What is being asked: Copy out the lines of the listing below, unchanged, beginning with the line containing "Tap the data" and continuing through the line containing "Click the chart". Give only those lines, both ends included.

━━ Dataset rows

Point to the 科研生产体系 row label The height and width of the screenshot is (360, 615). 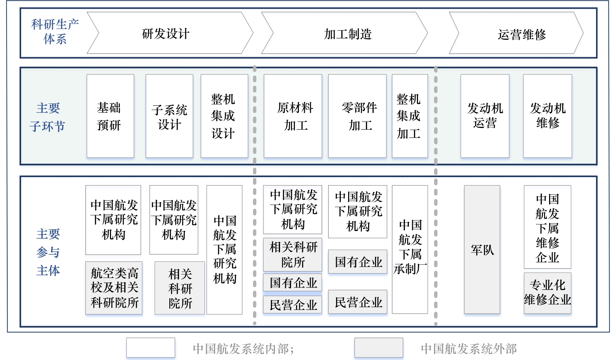pyautogui.click(x=55, y=32)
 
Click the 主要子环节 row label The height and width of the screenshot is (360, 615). pyautogui.click(x=48, y=117)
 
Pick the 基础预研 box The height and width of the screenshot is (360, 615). pyautogui.click(x=110, y=116)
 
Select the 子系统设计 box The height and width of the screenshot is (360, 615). pyautogui.click(x=169, y=116)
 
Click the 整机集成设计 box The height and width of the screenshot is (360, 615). pyautogui.click(x=224, y=116)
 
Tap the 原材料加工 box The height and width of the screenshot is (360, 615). pyautogui.click(x=293, y=116)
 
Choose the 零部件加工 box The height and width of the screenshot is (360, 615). pyautogui.click(x=357, y=116)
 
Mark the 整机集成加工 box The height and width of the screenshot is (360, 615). pyautogui.click(x=410, y=116)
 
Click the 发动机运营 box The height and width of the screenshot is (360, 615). pyautogui.click(x=485, y=116)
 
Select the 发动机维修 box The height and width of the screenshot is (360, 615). pyautogui.click(x=547, y=116)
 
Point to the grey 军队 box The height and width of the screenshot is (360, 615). pyautogui.click(x=482, y=250)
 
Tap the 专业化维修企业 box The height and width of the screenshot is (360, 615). pyautogui.click(x=547, y=293)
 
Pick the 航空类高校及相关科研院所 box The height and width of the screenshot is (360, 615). pyautogui.click(x=114, y=288)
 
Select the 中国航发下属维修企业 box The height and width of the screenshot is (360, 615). pyautogui.click(x=547, y=227)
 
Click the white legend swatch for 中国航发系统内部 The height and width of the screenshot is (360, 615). pyautogui.click(x=151, y=348)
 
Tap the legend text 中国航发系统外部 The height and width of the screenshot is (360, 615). pyautogui.click(x=469, y=349)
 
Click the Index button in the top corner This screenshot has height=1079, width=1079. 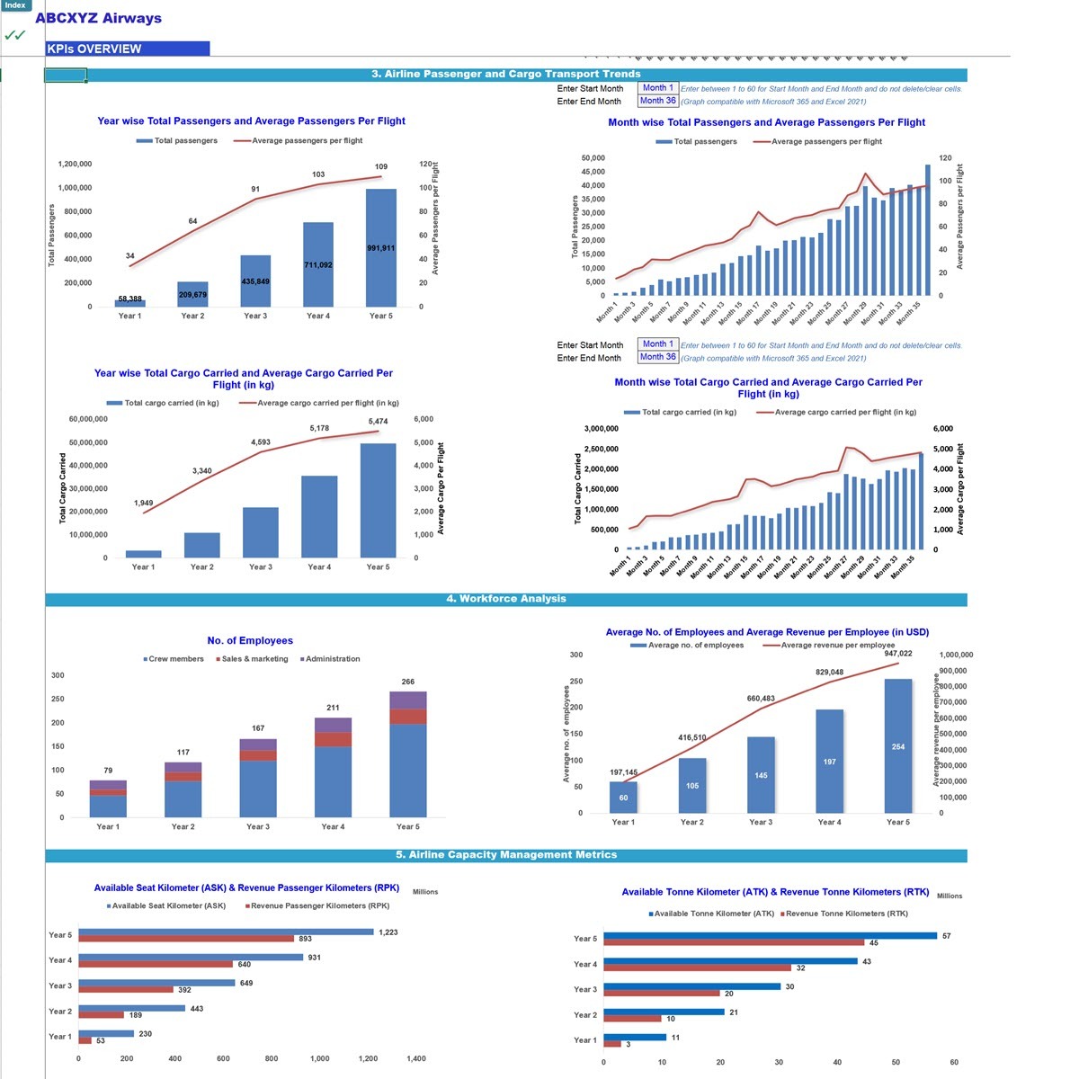[x=15, y=5]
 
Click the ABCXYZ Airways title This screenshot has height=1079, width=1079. [x=98, y=18]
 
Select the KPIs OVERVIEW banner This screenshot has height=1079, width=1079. [x=127, y=49]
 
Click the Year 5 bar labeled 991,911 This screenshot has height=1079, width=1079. [x=380, y=247]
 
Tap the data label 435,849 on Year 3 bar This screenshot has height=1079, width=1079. [x=255, y=281]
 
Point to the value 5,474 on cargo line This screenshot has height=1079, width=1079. [x=378, y=422]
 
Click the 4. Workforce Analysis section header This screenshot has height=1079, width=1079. [x=505, y=599]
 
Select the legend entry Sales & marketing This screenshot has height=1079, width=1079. [x=254, y=659]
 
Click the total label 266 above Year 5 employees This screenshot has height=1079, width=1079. [x=408, y=682]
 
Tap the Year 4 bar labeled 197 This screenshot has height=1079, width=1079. [x=829, y=761]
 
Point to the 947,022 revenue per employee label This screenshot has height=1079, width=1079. [x=897, y=654]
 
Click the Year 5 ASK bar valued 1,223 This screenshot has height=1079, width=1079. [x=225, y=932]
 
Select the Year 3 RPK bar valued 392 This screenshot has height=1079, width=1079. [x=126, y=989]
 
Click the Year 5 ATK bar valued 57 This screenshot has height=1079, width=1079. [x=770, y=936]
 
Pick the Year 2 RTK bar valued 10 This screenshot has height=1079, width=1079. [x=632, y=1019]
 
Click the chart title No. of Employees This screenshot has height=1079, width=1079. [x=250, y=641]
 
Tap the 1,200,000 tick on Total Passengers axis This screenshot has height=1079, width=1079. [x=75, y=165]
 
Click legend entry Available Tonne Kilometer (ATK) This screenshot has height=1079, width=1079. [x=713, y=914]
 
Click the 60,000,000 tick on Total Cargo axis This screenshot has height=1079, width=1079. [x=88, y=419]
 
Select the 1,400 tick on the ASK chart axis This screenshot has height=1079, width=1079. [x=416, y=1058]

━━━━

Task solution:
Tap the data label 435,849 on Year 3 bar This screenshot has height=1079, width=1079. [x=255, y=281]
 
Point to the value 5,474 on cargo line This screenshot has height=1079, width=1079. [x=378, y=422]
 
Click the 4. Workforce Analysis section header This screenshot has height=1079, width=1079. [x=505, y=599]
 
Select the legend entry Sales & marketing This screenshot has height=1079, width=1079. [x=254, y=659]
 
Click the total label 266 above Year 5 employees This screenshot has height=1079, width=1079. [x=408, y=682]
 
Tap the Year 4 bar labeled 197 This screenshot has height=1079, width=1079. [x=829, y=761]
 
Point to the 947,022 revenue per employee label This screenshot has height=1079, width=1079. [x=897, y=654]
 
Click the Year 5 ASK bar valued 1,223 This screenshot has height=1079, width=1079. [x=225, y=932]
 
Select the Year 3 RPK bar valued 392 This screenshot has height=1079, width=1079. [x=126, y=989]
 
Click the Year 5 ATK bar valued 57 This screenshot has height=1079, width=1079. [x=770, y=936]
 
Pick the Year 2 RTK bar valued 10 This screenshot has height=1079, width=1079. [x=632, y=1019]
 
Click the chart title No. of Employees This screenshot has height=1079, width=1079. [x=250, y=641]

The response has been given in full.